Sunday, April 15, 2012

MY UNDERSTANDING OF AN ULTIMATE BEING


    As I look around at what I perceive as objects either animate or inanimate – other humans, animals, trees, plants, rocks, or oceans, even my own reflection – I am seeing or perceiving God. The word God, or god is a term conceptualized as a way to define or categorize a being, thought, belief, or idea. God is energy existing in all that is natural, perfect in its state of being. A Buddhist belief is that all is perfection. Even when a tree breaks and falls and its elements slowly rot, it is perfect as it returns to its preexistent state, at one with the earth.
    Our existence is not bound by time, but by memory.

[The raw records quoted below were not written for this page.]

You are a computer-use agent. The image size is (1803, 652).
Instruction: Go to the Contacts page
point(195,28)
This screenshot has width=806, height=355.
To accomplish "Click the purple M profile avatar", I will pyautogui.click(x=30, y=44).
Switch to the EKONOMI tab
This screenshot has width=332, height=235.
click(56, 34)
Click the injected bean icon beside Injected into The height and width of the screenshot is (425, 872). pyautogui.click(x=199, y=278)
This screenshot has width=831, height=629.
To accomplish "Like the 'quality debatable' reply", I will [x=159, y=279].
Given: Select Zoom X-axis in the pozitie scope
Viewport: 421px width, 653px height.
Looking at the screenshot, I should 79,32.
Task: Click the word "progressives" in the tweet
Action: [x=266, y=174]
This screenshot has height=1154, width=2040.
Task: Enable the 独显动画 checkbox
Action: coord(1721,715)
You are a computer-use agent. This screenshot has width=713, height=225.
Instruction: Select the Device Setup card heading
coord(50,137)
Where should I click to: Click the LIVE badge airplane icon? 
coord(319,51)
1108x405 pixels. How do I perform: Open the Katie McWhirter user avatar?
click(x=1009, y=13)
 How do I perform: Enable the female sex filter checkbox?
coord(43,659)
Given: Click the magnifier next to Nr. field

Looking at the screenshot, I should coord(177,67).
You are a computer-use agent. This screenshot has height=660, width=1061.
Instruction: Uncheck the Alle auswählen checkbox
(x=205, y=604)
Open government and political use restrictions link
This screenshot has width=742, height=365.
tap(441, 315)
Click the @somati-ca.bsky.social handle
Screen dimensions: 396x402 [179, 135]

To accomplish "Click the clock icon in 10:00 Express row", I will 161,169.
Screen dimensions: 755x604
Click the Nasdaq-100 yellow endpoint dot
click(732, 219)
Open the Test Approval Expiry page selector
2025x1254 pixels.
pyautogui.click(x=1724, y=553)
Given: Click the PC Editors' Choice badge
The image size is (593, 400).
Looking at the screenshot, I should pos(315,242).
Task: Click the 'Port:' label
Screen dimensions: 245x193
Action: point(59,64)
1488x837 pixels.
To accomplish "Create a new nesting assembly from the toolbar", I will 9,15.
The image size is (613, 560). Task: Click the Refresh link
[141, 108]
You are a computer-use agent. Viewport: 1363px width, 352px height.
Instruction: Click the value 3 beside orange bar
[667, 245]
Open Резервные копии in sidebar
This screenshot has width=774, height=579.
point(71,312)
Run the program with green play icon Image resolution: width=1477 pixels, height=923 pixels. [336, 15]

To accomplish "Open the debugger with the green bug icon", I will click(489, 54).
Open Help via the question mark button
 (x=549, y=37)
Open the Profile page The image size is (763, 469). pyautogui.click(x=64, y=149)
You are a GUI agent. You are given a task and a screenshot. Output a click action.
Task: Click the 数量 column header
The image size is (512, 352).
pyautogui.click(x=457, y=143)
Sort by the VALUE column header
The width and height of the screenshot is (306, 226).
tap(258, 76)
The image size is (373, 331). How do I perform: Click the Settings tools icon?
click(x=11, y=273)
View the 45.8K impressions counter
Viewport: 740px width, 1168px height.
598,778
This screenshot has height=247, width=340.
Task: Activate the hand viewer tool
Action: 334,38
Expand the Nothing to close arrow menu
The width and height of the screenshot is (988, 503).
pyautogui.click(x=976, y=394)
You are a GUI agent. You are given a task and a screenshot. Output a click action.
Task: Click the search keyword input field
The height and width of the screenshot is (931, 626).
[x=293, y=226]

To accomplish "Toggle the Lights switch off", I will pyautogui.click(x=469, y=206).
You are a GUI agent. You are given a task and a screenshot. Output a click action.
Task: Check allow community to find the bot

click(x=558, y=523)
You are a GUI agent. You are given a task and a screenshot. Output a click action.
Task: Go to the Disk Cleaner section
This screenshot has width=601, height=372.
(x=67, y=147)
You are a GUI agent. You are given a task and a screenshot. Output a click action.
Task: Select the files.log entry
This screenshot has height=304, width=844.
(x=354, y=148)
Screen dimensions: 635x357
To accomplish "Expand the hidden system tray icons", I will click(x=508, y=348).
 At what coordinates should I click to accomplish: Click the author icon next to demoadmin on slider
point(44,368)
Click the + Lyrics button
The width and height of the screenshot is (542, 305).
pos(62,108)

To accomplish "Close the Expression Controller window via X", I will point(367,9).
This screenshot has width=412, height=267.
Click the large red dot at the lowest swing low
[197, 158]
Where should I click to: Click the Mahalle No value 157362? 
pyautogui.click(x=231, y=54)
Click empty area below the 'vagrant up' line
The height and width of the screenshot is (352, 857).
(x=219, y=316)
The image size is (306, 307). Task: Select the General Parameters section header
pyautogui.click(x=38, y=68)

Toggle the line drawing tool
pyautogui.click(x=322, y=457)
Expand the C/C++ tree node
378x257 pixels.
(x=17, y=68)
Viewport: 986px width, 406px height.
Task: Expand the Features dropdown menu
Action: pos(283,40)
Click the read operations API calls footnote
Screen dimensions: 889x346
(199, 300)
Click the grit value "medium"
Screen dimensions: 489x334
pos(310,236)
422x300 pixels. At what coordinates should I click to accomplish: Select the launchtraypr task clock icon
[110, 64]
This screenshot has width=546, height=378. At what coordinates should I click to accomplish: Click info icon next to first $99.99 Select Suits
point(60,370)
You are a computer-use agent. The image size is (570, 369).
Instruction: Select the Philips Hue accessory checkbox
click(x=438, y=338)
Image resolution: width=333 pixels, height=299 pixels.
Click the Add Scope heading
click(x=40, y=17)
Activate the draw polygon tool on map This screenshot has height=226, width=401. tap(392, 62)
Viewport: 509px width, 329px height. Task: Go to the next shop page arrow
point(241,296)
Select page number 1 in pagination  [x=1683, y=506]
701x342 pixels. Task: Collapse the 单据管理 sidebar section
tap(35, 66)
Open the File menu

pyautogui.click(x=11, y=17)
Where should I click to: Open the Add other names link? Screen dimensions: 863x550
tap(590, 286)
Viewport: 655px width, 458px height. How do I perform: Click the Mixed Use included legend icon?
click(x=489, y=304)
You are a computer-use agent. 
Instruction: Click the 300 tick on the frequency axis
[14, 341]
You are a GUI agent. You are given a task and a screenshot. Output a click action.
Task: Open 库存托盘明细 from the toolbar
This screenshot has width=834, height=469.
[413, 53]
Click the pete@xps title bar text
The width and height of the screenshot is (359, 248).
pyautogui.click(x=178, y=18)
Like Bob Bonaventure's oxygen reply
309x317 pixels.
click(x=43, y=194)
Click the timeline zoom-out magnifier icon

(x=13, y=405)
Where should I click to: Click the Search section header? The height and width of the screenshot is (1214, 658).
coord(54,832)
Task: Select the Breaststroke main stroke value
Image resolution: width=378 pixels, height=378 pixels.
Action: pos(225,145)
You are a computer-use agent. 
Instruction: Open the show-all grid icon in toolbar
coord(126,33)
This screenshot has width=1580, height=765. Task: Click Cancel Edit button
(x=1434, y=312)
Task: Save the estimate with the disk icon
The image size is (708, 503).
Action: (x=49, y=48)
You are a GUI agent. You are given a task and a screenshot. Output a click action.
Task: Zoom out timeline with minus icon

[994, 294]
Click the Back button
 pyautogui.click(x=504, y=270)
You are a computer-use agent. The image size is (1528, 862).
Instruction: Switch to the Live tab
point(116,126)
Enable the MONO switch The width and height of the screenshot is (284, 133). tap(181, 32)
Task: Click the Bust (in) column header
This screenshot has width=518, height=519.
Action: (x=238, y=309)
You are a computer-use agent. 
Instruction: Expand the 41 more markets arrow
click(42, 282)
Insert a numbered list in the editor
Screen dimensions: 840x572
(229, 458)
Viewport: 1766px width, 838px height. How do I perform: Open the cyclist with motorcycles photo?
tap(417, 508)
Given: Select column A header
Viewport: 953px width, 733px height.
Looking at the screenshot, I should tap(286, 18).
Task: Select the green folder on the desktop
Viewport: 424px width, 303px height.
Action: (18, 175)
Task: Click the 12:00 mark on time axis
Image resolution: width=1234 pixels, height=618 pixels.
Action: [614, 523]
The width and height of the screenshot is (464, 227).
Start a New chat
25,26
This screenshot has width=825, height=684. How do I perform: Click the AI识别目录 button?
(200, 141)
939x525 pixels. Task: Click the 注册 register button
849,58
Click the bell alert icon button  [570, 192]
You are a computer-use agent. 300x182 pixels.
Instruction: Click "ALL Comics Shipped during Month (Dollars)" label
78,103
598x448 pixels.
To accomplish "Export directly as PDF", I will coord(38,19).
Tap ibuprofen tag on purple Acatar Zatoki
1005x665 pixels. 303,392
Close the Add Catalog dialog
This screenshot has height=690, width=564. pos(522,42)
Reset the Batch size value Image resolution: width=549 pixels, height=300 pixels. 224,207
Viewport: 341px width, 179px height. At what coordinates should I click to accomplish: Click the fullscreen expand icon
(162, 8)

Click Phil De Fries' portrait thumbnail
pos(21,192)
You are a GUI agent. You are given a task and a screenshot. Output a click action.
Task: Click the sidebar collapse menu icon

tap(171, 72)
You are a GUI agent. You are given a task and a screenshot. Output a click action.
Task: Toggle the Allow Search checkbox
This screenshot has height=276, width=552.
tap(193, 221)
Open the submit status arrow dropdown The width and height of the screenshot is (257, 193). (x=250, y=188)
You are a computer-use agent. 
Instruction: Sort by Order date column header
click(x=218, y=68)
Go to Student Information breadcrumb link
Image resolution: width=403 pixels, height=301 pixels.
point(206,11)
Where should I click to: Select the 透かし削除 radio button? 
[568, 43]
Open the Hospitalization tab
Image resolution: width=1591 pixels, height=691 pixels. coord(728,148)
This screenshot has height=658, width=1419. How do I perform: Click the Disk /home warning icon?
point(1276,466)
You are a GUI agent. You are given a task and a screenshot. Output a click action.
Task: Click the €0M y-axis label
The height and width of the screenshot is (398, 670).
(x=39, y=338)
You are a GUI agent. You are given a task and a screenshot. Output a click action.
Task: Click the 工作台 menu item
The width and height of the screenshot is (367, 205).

Just as we try to capture or realize a moment, it is gone. And just like that moment, after we are gone we continue to exist in the memory of others.  From the moment we are born we begin the return to our being of nothingness, perfection in and of existence. The Ultimate Being is within and without us.
    As Cobb (1977) describes in his paper “Buddhist Emptiness and the Christian God”, our subjectivism leads us to think of an Ultimate Being in terms of dualism, wholly separate from God, unseen from our sensate reality. Therein lies the search, ever striving for knowledge and validation. It is within this outward search that frustrations are realized, while all that is perceived sometimes lends itself to doubt. It is in this constant desiring to want to know, instead of the knowing itself that keeps us ever separated. It is like trying to grasp and hold on to a fleeting moment.